We urge the Subcommittee to support the DOC in its undertaking to work with ICANN and the Internet community to identify and implement acceptable funding options on an urgent basis. 

The United States has started this process - we ask that it see it through.  With great power and wealth come difficult responsibilities.  We respectfully submit that this is one of them. 


2)  Specific Concerns of the IPC

The Intellectual Property Constituency strongly supports privatization process of Internet governance as set out by the Secretary of Commerce of the United States in the White Paper of June, 1998.  However, this is not to say that there are not clear problems and challenges, nor does it suggest that we as a constituency do not have our own concerns about ICANN and its attention to our primary concern - intellectual property. 

The currency of the Net is intellectual property.  Its technology, its commercial use, the spawning of information and ideas is, or is about, patents, trademarks, copyright and domain names.  In an information society, the right to protect information and the right to protect creative and commercial effort are critical.  This is particularly so in the context of a such a rapidly growing international medium as the Internet, where the average number of users per day has increased by several orders of magnitude from a few thousand people in 1991 to roughly 30 million people per day in 1998, and the number of domain name registrations has risen from 200 per month in 1991-2 to approximately 5,000 per day only five years later.  The Internet has clearly assumed a role of critical importance in worldwide commerce.

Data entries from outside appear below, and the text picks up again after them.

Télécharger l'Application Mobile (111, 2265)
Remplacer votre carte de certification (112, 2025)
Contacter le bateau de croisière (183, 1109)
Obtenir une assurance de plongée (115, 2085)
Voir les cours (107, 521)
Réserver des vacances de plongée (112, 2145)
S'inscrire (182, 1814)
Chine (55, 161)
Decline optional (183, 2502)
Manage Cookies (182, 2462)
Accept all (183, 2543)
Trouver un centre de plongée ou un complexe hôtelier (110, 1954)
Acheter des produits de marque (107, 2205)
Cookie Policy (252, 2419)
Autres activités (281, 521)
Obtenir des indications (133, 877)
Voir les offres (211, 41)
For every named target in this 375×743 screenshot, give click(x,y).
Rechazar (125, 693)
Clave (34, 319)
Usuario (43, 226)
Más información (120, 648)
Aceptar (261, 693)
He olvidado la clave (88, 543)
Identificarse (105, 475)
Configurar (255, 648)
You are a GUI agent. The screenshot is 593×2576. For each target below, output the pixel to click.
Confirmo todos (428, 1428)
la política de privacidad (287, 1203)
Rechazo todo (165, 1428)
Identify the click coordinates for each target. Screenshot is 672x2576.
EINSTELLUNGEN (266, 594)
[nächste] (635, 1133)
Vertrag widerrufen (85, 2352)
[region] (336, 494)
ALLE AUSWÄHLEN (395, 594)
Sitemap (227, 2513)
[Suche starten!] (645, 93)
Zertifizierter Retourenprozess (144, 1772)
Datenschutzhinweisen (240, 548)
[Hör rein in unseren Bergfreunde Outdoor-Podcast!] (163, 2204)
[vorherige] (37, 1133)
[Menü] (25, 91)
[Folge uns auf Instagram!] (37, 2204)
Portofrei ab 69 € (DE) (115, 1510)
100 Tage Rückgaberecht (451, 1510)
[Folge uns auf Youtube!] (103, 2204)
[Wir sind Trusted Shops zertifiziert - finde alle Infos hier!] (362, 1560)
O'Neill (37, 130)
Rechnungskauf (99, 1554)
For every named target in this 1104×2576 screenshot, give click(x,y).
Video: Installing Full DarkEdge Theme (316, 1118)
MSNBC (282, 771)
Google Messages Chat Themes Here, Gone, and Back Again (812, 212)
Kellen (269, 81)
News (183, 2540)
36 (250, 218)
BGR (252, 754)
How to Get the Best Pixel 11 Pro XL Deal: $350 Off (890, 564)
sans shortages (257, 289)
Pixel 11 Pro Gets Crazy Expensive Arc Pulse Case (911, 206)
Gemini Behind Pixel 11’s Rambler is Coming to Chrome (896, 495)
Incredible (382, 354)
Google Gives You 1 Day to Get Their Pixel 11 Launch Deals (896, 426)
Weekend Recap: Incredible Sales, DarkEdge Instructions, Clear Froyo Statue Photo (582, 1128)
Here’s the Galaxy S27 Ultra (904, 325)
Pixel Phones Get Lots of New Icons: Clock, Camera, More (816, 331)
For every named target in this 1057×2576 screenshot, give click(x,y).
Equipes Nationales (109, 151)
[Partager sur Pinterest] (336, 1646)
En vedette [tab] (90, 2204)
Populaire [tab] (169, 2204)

The number of trade-marks registered annually in the U.S. alone increased from 28,921 in 1978 to 97,294 in 1997.  There were a further 323,967 pending applications in total before the USPTO in 1997.  It has been calculated that the nearly 700,000 International Trademarks taken out under the Madrid registration system administered by WIPO are the equivalent of some 3.5 million individual trademark registrations in 47 different countries. Also, in the European Union, the Community trademark system only commenced in 1996 but it has proved immensely popular and over 100,000 applications were filed in the first 3 years.  Trade-marks are clearly one of the linchpins of the American and international economy. 

When considered in light of these statistics, it is clear that the right to protection of intellectual property on the Internet is essential, and this necessitates the consideration of specific measures for the purpose of facilitating such enforcement. 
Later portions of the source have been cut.